▶ _Your goal_
Exact transcription, pictures omitted: begin at the top line of the records below and end with the line bearing "Boat-hotel Solar Cube (85, 609)".
════════════════════
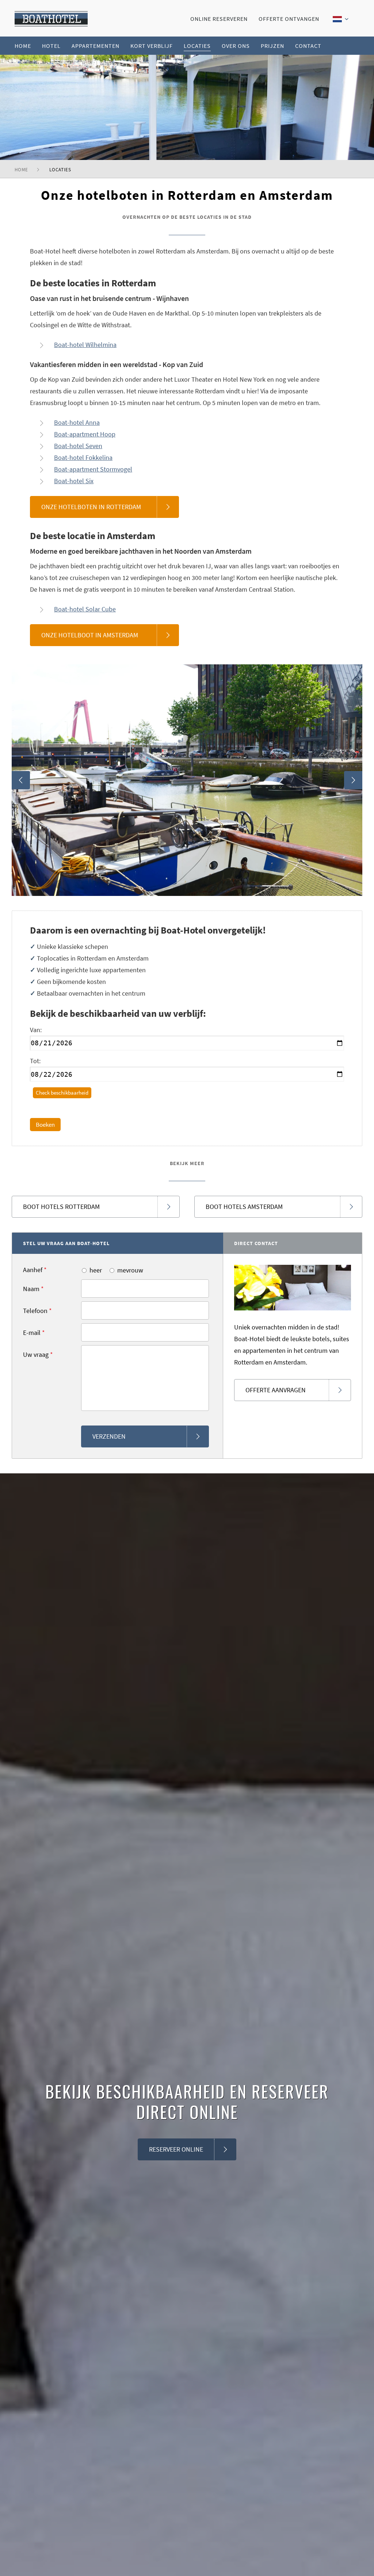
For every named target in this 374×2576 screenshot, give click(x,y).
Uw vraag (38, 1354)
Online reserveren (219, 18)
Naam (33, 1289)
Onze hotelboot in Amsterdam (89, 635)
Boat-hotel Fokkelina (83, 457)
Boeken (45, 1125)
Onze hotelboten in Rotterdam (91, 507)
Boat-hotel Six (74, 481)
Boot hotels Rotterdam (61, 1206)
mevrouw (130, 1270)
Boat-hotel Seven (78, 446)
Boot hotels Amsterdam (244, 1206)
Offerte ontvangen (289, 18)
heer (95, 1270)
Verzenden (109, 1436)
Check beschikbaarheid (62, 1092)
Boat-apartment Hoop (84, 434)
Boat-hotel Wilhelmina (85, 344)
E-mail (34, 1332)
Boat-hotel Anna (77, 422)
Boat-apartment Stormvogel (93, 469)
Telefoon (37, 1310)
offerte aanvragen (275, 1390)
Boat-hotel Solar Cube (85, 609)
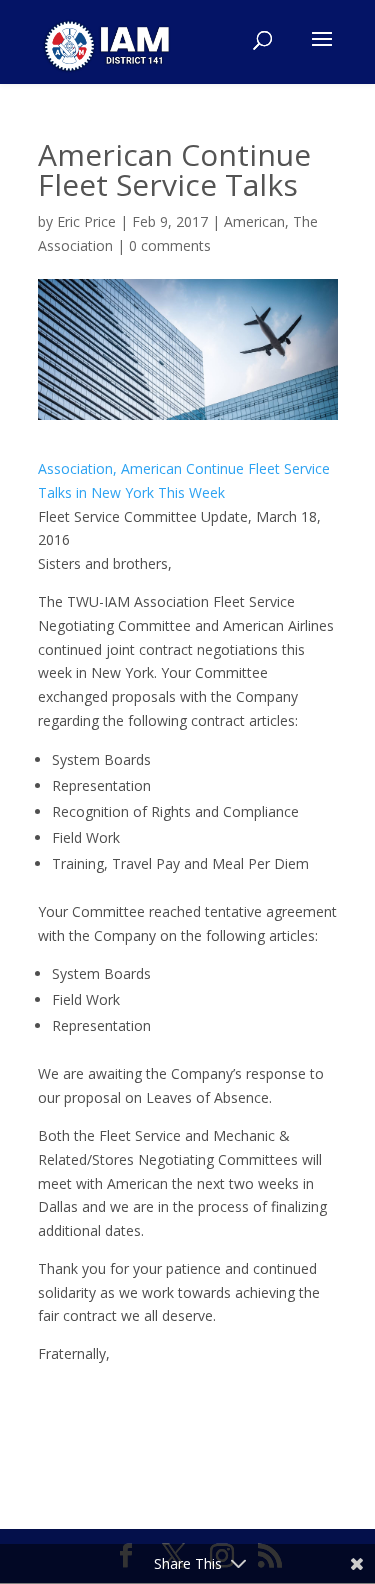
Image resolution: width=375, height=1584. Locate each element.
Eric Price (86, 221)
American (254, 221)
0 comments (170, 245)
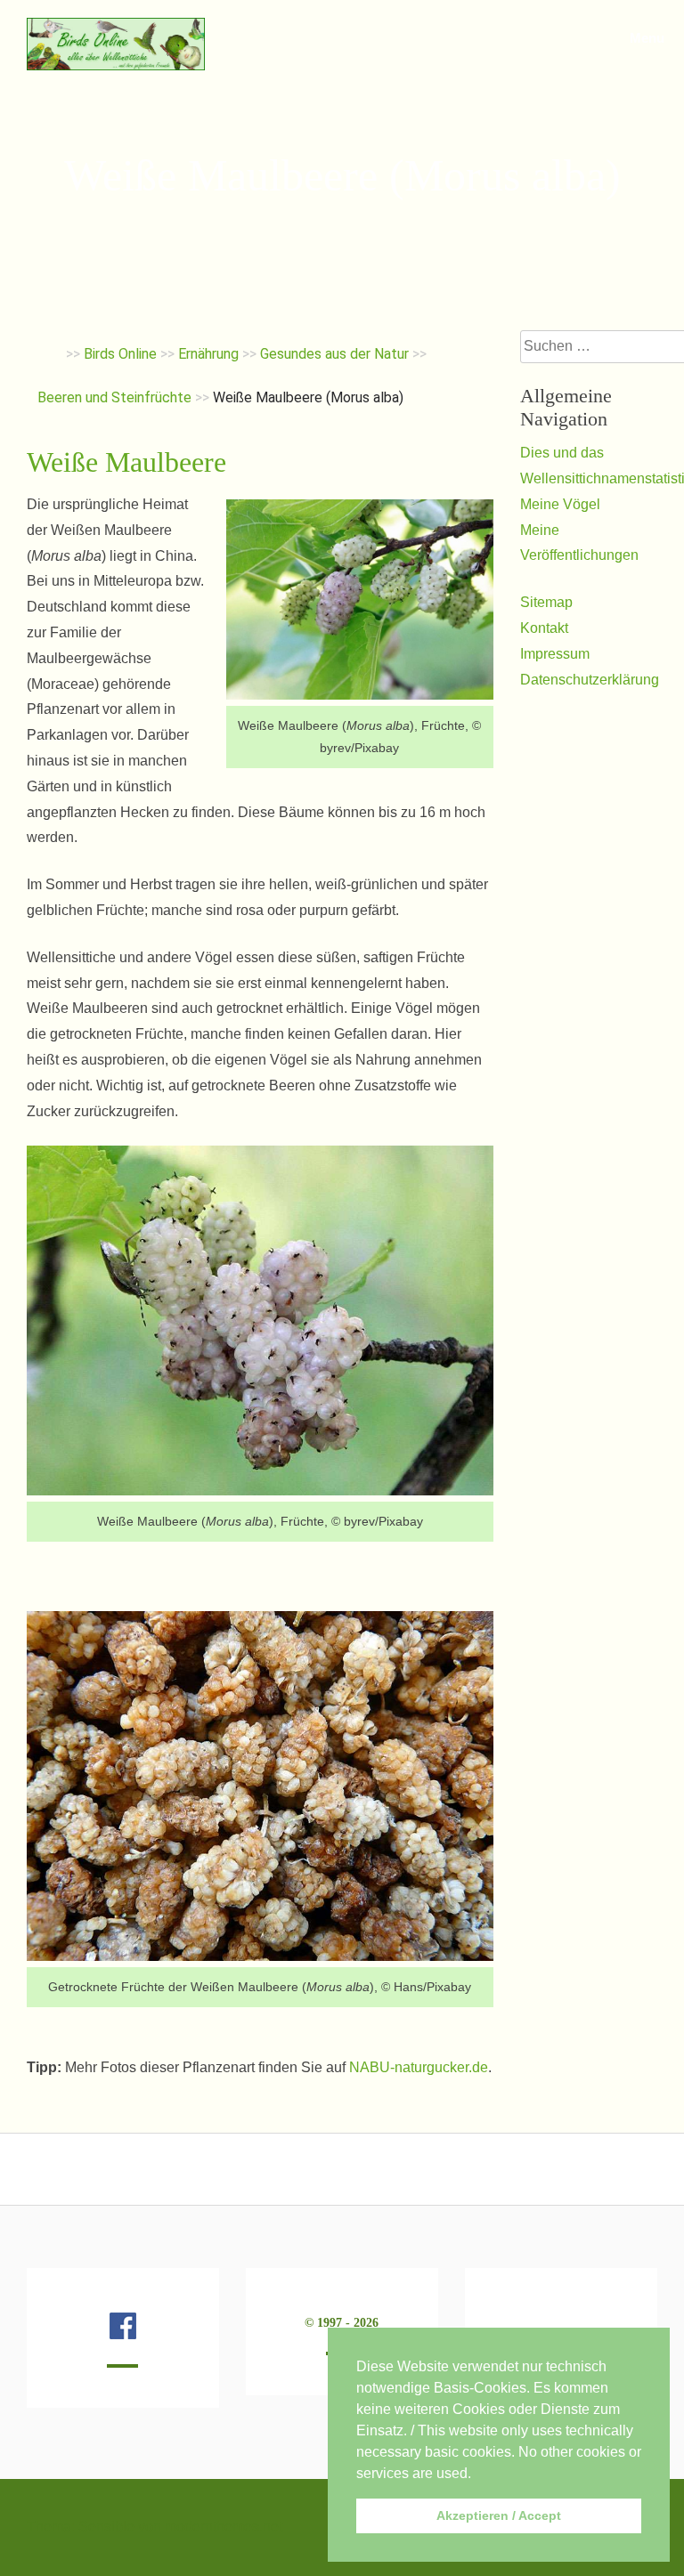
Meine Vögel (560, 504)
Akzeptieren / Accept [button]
════════════════════
▶ _Result_
For every named target in this 374×2576 screenshot, give click(x,y).
Uw vraag (38, 1354)
Online reserveren (219, 18)
Naam (33, 1289)
Onze hotelboot in Amsterdam (89, 635)
Boat-hotel Fokkelina (83, 457)
Boeken (45, 1125)
Onze hotelboten in Rotterdam (91, 507)
Boat-hotel Six (74, 481)
Boot hotels Rotterdam (61, 1206)
mevrouw (130, 1270)
Boat-hotel Seven (78, 446)
Boot hotels Amsterdam (244, 1206)
Offerte ontvangen (289, 18)
heer (95, 1270)
Verzenden (109, 1436)
Check beschikbaarheid (62, 1092)
Boat-apartment Hoop (84, 434)
Boat-hotel Wilhelmina (85, 344)
E-mail (34, 1332)
Boat-hotel Anna (77, 422)
Boat-apartment Stormvogel (93, 469)
Telefoon (37, 1310)
offerte aanvragen (275, 1390)
Boat-hotel Solar Cube (85, 609)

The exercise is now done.